Yazar arkadaşımız Rahime Kösem Alcan, Octavio Paz’ın “Modern Şiir” üzerine kült eseri “Yay ve Lir”den alıntı metni hazırladı. Sizler de okuduğunuz bir teorik/eleştirel kitaptan beğendiğiniz pasajları bizimle paylaşabilirsiniz. Değerli yazarımız Rahime Kösem Alcan’a içtenlikle teşekkür ederiz…[Editör’den]

Dil benzetişler içinde kendiliğinden billurlaşır. Sözcükler sürekli metalik kıvılcımlar ve parıltılar yayarlar. Sözcükler denizine durmadan yeni yıldızlar katılırlar ve üzerlerindeki su damlacıklarıyla soğuk yataklarından sessizce dilin yüzeyine çıkarlar. Yaşlı dilin uçsuz bucaksız topraklarında beklenmedik söz çiçekleri yeşerir ansızın.

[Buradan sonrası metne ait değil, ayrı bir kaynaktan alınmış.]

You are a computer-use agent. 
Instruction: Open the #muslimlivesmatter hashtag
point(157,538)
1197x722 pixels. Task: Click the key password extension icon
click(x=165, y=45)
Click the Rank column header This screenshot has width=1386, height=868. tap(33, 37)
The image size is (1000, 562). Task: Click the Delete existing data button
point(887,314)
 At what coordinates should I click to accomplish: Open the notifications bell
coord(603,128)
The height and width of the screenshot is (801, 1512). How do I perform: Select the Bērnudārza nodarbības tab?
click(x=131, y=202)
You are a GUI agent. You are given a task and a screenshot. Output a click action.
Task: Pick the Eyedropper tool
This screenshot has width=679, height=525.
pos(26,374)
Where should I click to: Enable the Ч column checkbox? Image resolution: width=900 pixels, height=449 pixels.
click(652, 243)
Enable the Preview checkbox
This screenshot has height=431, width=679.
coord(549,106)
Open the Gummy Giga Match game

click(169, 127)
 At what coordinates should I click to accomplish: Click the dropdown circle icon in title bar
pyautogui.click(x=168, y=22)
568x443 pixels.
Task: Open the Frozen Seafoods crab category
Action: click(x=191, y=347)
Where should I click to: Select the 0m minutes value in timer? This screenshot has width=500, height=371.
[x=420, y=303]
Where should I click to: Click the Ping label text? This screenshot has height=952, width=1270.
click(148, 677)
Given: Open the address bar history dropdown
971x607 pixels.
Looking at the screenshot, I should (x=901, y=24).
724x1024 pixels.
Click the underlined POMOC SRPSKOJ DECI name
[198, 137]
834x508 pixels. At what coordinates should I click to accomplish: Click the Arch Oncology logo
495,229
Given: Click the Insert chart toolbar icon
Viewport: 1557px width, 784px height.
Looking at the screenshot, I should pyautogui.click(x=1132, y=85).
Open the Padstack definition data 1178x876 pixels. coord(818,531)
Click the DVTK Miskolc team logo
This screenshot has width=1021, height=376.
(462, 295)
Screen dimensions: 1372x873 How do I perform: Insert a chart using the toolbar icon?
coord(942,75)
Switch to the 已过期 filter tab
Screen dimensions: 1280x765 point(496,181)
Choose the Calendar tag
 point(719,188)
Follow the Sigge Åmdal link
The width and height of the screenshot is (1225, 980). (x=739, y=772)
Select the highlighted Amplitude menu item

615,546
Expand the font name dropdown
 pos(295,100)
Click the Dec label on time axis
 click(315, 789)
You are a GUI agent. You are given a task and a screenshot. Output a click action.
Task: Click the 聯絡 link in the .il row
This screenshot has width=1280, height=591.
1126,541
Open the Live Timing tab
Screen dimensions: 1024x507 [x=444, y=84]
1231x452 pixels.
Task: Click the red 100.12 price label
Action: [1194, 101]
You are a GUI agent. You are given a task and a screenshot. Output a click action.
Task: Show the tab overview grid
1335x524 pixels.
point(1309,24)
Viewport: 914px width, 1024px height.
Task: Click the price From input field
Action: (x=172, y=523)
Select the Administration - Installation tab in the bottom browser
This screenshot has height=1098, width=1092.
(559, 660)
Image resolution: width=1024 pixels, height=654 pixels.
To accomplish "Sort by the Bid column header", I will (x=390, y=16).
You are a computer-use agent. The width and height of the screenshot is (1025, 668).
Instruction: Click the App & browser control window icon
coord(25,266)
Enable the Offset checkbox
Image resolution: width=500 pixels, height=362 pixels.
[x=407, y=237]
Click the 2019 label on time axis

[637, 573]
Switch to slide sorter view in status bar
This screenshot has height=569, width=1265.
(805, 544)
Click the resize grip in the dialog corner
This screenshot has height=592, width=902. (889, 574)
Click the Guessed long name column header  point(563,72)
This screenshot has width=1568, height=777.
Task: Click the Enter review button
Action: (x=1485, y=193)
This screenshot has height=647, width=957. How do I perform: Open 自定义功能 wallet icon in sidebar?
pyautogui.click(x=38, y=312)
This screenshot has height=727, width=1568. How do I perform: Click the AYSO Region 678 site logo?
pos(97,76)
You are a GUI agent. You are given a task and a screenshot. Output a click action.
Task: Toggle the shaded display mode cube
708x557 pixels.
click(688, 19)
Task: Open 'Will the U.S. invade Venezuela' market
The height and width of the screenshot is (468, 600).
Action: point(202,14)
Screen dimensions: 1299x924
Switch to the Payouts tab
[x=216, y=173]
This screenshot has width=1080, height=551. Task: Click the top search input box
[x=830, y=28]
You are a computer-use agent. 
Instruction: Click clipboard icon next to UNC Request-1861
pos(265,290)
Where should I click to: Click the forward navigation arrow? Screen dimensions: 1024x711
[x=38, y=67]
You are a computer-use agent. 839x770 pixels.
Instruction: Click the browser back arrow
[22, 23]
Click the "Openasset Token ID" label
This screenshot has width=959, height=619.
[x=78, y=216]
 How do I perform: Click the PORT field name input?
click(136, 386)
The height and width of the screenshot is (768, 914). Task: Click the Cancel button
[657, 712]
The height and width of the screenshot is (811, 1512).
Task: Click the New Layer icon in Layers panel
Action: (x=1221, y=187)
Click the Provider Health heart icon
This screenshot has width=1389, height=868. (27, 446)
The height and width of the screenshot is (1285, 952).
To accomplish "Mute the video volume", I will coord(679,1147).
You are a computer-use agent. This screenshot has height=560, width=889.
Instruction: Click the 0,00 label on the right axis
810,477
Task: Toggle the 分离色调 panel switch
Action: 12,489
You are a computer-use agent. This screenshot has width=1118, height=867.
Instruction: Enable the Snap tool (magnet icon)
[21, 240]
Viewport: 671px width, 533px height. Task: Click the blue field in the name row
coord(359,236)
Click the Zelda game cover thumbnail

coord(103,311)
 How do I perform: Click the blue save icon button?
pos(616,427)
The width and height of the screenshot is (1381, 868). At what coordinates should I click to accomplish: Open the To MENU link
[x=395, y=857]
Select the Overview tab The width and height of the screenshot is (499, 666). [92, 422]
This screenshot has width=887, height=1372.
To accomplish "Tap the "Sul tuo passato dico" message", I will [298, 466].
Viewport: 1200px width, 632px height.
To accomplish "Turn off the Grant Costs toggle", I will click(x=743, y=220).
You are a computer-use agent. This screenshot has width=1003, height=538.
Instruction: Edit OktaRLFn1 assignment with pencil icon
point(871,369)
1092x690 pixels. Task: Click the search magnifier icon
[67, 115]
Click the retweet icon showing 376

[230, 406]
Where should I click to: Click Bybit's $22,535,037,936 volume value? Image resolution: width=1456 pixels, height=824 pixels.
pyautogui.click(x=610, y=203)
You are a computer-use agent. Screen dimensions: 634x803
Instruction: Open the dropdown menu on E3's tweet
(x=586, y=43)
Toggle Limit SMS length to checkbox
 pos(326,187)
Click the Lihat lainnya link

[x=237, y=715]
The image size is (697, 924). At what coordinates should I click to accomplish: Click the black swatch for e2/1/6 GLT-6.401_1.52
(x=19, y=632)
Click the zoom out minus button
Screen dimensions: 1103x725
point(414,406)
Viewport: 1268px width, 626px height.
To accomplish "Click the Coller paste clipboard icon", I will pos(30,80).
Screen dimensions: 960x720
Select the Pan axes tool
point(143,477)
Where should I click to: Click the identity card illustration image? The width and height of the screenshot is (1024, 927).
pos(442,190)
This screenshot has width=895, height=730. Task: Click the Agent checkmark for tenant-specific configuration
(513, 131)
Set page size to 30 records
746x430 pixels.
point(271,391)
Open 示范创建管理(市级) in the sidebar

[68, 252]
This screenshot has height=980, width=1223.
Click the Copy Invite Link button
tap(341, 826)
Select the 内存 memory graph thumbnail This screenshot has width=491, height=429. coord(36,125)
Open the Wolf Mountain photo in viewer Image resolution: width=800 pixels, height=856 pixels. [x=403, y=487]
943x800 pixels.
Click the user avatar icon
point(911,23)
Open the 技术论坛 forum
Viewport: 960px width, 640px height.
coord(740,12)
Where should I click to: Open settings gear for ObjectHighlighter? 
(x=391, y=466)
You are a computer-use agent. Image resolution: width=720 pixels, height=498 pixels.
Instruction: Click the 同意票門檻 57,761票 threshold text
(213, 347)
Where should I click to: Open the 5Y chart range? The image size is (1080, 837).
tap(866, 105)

Konuşma eylemi, ışık saçan bu yaratıklarla doludur; asla doymak bilmeyen o yaratıklarla. Dilin yüreğinde asla bitmek tükenmek bilmeyen bir savaş vardır; birisi hepsine ve hepsi de birisine karşı. Çalkalanıp duran, durmaksızın çoğalan ve kendi varlığı ile sarhoş olan mahşeri bir kalabalık.

Reklam 1

Ve hiçlikten gelen imgeler; çocukların, delilerin, ustaların, âşıkların ve yalnızların dudaklarından süzülürler sessizce. Bir an için parlar ve ardından yitip giderler. Sözcükler hayal ve düşler âlemine adımlarını atar atmaz alev alarak yanmaya başlarlar. Ancak ateşlerini uzun süre koruyamazlar.

Şiir, dilin kendisini aşma çabasıdır.

Konuşma, şiirin özü ve yaşam kaynağıdır fakat şiirin kendisi değildir. Şiirle daha dün bulunmuş veya törelerine dokunulmamış halkların yüzyıllardan bu yana tekrarlayıp durmakta oldukları şiirsel ifade arasındaki ayrım işte burada yatar: Şiir, dilin kendisini aşma çabasıdır, oysa şiirsel ifade konuşma ile aynı düzlemde yer alır ve dudakların arasından süzülen sözcüklerin kendi aralarındaki oynaşmanın sonucudur. Onlar yaratış değil birer iştir. Toplumsal dilin içinde toplanan konuşma bire bir söylenerek ortaya çıkar. Şiir ise kendi başına yükselen dildir.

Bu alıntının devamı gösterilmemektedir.